Cada noche alrededor del fuego pasaron por la boca del viejo Pedro los mitos de la creación del Universo en veinte actos creativos que correspondían a la semana Maya de veinte días. Todo era más detallado. En un día entero dedicado a crear las flores, por ejemplo.

Shunko, el muchacho, escuchaba con toda atención las sagradas historias de Pedro, muchas de ellas sorprendentemente parecidas a la tradición cristiana, pensó Jane. Había cierta tensión y algunas señales de descontento en la cara del muchacho para lo cual Jane no encontró explicación.

Una noche sucedió lo inesperado. Pedro contaba la historia de un noble que estaba por inmolar a su hijo para calmar la ira de los dioses. La cara de Shunko presentaba sus ocasionales signos de rechazo. Jane estaba sumergida en el cuento de tal modo que se olvidó de la admonición del viejo.

"Pero, ustedes no hacen eso más, ¿no es ciertou?" Jane se arrepintió no bien lo dijo. Acababa de violar el mandato del viejo patriarca. Había preguntado. El viejo la miró sin comprende como era posible tal atrevimiento.

"Mujer, a pesar de mis palabras, vos has preguntado. Tienes que partir." El viejo se levantó y se fue. La sentencia era inapelable.

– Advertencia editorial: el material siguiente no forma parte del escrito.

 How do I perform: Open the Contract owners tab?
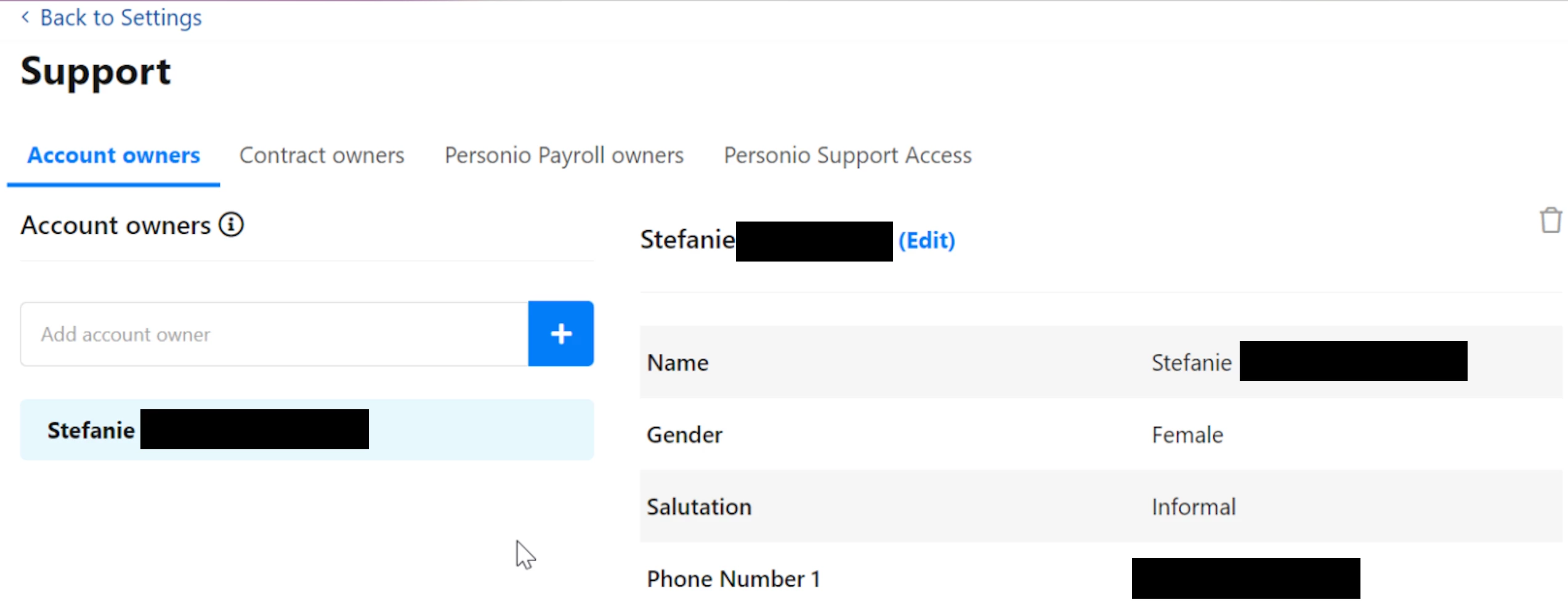click(x=321, y=155)
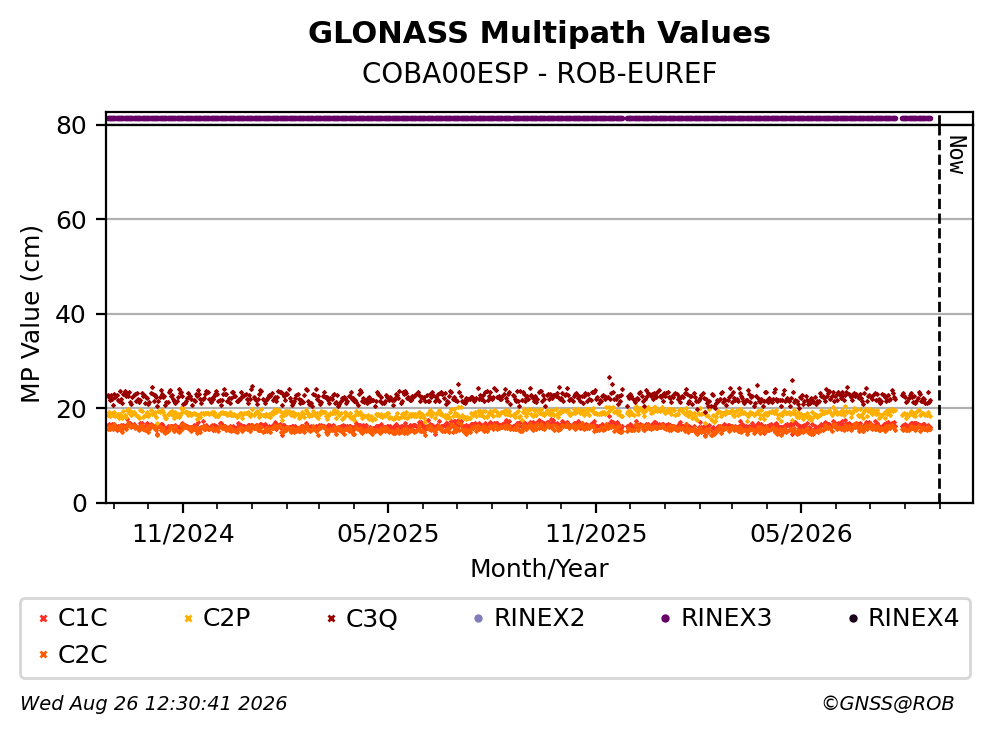The width and height of the screenshot is (993, 734).
Task: Select the C2P legend label
Action: click(227, 617)
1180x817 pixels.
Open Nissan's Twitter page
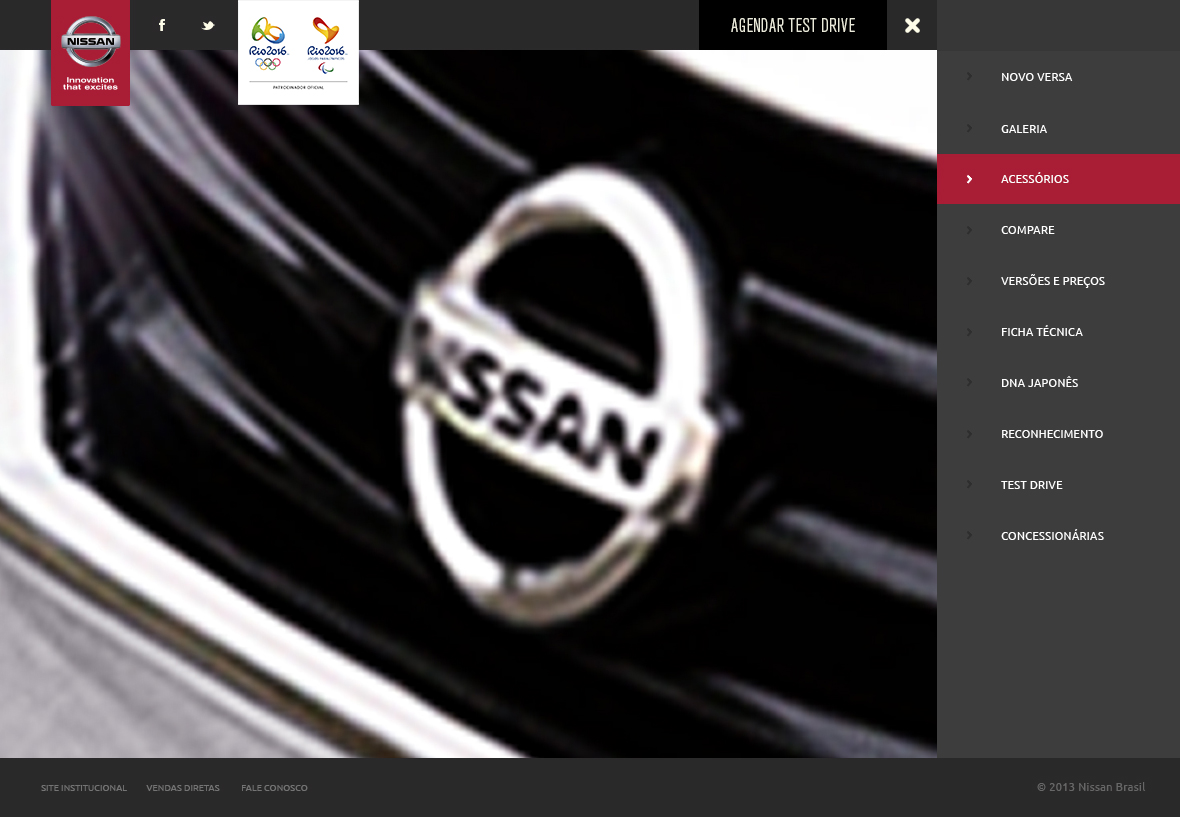[x=208, y=25]
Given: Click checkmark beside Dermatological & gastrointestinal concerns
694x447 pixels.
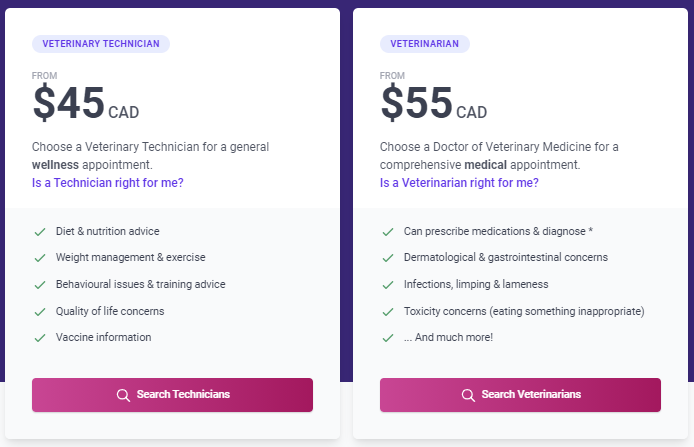Looking at the screenshot, I should tap(388, 258).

Jane levantó el campamento al día siguiente. No le importaba. Los datos más importantes habían sido recogidos.

Una semana después, sobre la alta planicie soleada, un niño entraba a la iglesia.

Un fraile franciscano dijo al verlo: "Shunko, que sorpresa. ¿Qué pasó? Hace un tiempo que no vienes al catecismo."

"Tuvimos visitantes, Padre. Una mujer extranjera del norte," respondió Shunko.

"¿Qué pasó con La Biblia Ilustrada? ¿Se la leíste a tu abuelo?"

"Si,"dijo Shunko, "se la estuve leyendo antes de que la mujer viniera, pero creo que no entendió nada."